Aim of the exercise →
Copy the data exactly, line for line.

Provided material →
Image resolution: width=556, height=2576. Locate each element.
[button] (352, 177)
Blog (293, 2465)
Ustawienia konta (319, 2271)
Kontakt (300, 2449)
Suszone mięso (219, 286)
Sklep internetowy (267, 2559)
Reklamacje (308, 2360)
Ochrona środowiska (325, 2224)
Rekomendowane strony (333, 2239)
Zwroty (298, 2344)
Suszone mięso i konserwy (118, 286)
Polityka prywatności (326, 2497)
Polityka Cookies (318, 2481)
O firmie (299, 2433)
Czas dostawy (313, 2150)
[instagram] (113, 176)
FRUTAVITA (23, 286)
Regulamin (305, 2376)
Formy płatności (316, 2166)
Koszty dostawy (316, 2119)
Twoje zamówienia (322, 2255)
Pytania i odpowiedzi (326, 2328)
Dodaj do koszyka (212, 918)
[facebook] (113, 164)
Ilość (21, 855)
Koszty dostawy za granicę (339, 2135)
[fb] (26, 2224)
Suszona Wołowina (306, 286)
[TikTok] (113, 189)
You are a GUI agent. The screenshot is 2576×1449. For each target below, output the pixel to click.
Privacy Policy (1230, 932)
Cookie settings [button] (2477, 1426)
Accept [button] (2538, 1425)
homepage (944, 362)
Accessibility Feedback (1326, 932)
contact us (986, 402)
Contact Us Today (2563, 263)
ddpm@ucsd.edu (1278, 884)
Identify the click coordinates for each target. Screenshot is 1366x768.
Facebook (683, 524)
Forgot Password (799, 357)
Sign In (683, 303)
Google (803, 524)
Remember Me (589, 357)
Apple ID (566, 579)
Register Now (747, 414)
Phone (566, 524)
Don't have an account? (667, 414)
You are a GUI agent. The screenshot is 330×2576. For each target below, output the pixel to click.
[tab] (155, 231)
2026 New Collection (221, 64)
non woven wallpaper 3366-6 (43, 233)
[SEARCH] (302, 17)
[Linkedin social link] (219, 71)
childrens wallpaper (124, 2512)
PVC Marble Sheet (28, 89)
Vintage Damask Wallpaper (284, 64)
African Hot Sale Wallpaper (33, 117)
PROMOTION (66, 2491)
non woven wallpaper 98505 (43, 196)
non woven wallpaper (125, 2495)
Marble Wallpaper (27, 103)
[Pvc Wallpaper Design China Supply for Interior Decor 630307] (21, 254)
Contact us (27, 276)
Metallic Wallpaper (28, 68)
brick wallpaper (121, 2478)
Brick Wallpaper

Reply to the exercise →
Image resolution: width=556, height=2576. Locate each element.
[button] (352, 177)
Blog (293, 2465)
Ustawienia konta (319, 2271)
Kontakt (300, 2449)
Suszone mięso (219, 286)
Sklep internetowy (267, 2559)
Reklamacje (308, 2360)
Ochrona środowiska (325, 2224)
Rekomendowane strony (333, 2239)
Zwroty (298, 2344)
Suszone mięso i konserwy (118, 286)
Polityka prywatności (326, 2497)
Polityka Cookies (318, 2481)
O firmie (299, 2433)
Czas dostawy (313, 2150)
[instagram] (113, 176)
FRUTAVITA (23, 286)
Regulamin (305, 2376)
Formy płatności (316, 2166)
Koszty dostawy (316, 2119)
Twoje zamówienia (322, 2255)
Pytania i odpowiedzi (326, 2328)
Dodaj do koszyka (212, 918)
[facebook] (113, 164)
Ilość (21, 855)
Koszty dostawy za granicę (339, 2135)
[fb] (26, 2224)
Suszona Wołowina (306, 286)
[TikTok] (113, 189)
You are a GUI agent. The screenshot is 2576×1449. For each target below, output the pixel to click.
Privacy Policy (1230, 932)
Cookie settings [button] (2477, 1426)
Accept [button] (2538, 1425)
homepage (944, 362)
Accessibility Feedback (1326, 932)
contact us (986, 402)
Contact Us Today (2563, 263)
ddpm@ucsd.edu (1278, 884)
Identify the click coordinates for each target. Screenshot is 1366x768.
Facebook (683, 524)
Forgot Password (799, 357)
Sign In (683, 303)
Google (803, 524)
Remember Me (589, 357)
Apple ID (566, 579)
Register Now (747, 414)
Phone (566, 524)
Don't have an account? (667, 414)
You are a GUI agent. The screenshot is 330×2576. For each target below, output the pixel to click.
[tab] (155, 231)
2026 New Collection (221, 64)
non woven wallpaper 3366-6 (43, 233)
[SEARCH] (302, 17)
[Linkedin social link] (219, 71)
childrens wallpaper (124, 2512)
PVC Marble Sheet (28, 89)
Vintage Damask Wallpaper (284, 64)
African Hot Sale Wallpaper (33, 117)
PROMOTION (66, 2491)
non woven wallpaper 98505 (43, 196)
non woven wallpaper (125, 2495)
Marble Wallpaper (27, 103)
[Pvc Wallpaper Design China Supply for Interior Decor 630307] (21, 254)
Contact us (27, 276)
Metallic Wallpaper (28, 68)
brick wallpaper (121, 2478)
Brick Wallpaper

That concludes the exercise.